Ah, my boy.
Now we can release that breath we were holding. Now I can shed a tear or two as I reflect upon the 13-year journey that has brought us here, knowing that the Lord has carried us all the way.
Your due date was very close to Julia’s, but you ended up being two weeks late. Tax day! Uncle Sam would be a nickname that stuck. When the nurse lay you on the baby table, you were turned with your back to us. What was that spot on your back? It looked like a nipple, but in the wrong place. Your dad and I both knew what a mark like that meant, but already we felt hope like a warm blanket-
You were moving. Everything. And I think you even peed on the table. What joyful, ordinary things to see in this extraordinary boy!
Eight weeks later, you had spinal surgery to repair a lipomyelomeningocele, a mild form of spina bifida. Even then, I felt the weight of how blessed we were- there were other children in this hospital dealing with much, MUCH worse maladies than yours. Still, it gave peace to our minds to know we could give you the best opportunity at an active future- we hoped for walking, running, and any sport you might fancy.

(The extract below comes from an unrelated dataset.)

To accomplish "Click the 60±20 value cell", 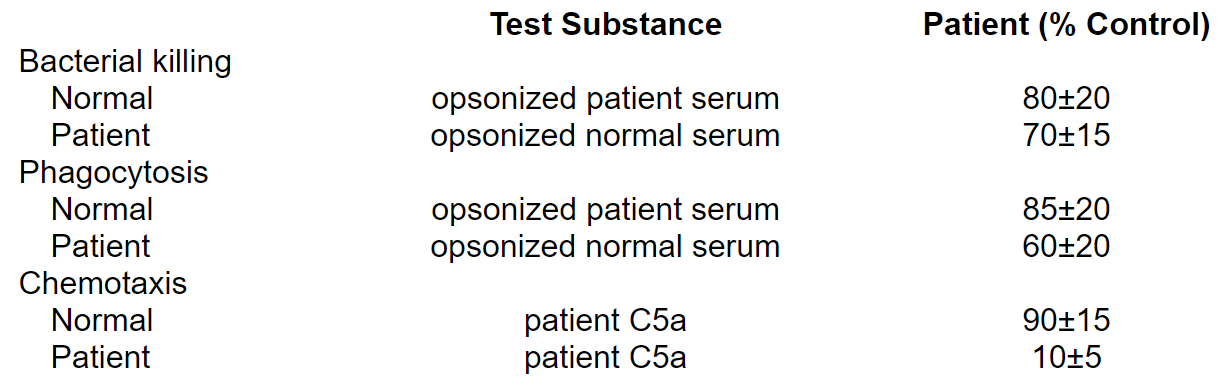I will (x=1066, y=246).

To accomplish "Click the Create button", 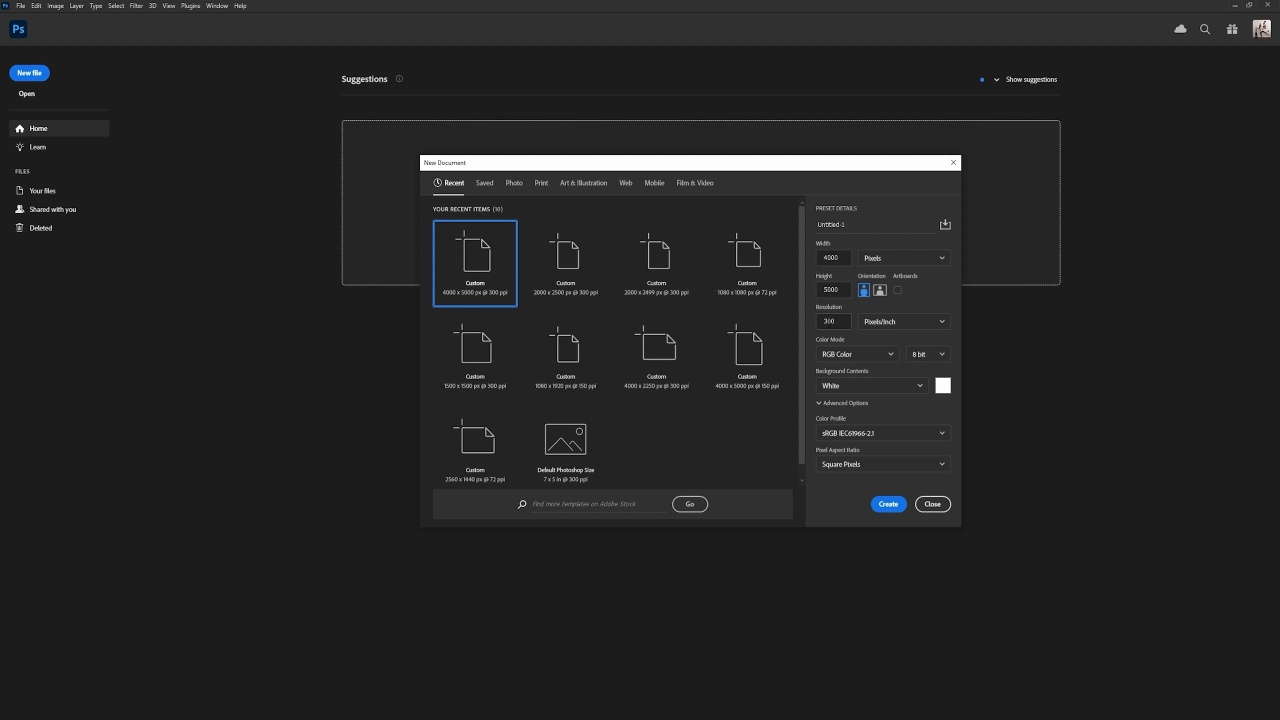I will tap(888, 504).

The one warning was that you might have trouble in the future with ‘tethering’- where the nerves would get caught in a time of growth, causing you pain or developmental issues. Year after year went by, and you only showed signs of growing in strength.
This past year we started noticing some irregularities in the way your legs were developing. It seemed like a good idea to consult the neurosurgeon first, as the tethering came to mind. Today you had an MRI, your first that you remember, to check things out in your back.
I didn’t worry about this procedure or this visit. In fact, when someone would ask me about it and have this really concerned look on their face, I would have to take a minute to think what they were talking about. Partly because I am busy, my mind stays busy, but also because I know this is out of my hands. God made you, Sam, and He did an awesome job. You are strong, and capable. There is no thought of limits when it comes to you. I will say I have entertained some sadness in this past year as we notice the issues with your legs. I remember having the same pangs when Aliyah, Sarah, and then Abbie needed glasses. These kinds of things point to a ‘less- than’ body, and I grieve a little bit to think that you are not 100%. The reasonable in me says, look at all you do have. The Spirit in me says, look at the future and hope I have planned for you. So I don’t stay sad.
The neurosurgeon looked over the scan and said…drumroll please…the MRI looks exactly like the one done in 2006. No tethering at this time. Thank you, Lord! This was just what I needed to hear, that there is nothing we need worry about at this time, and there was nothing we could have been doing in the past 10 years that we didn’t do. As a parent, that is the difficulty- knowing when to act and when to let a thing sit as it is. You’ll have those same dilemmas if you marry and have children, I am sure.
Thank you, God, for Sam. Thank you, Sam, for being such a great kid. I love you and look forward to seeing the man you become.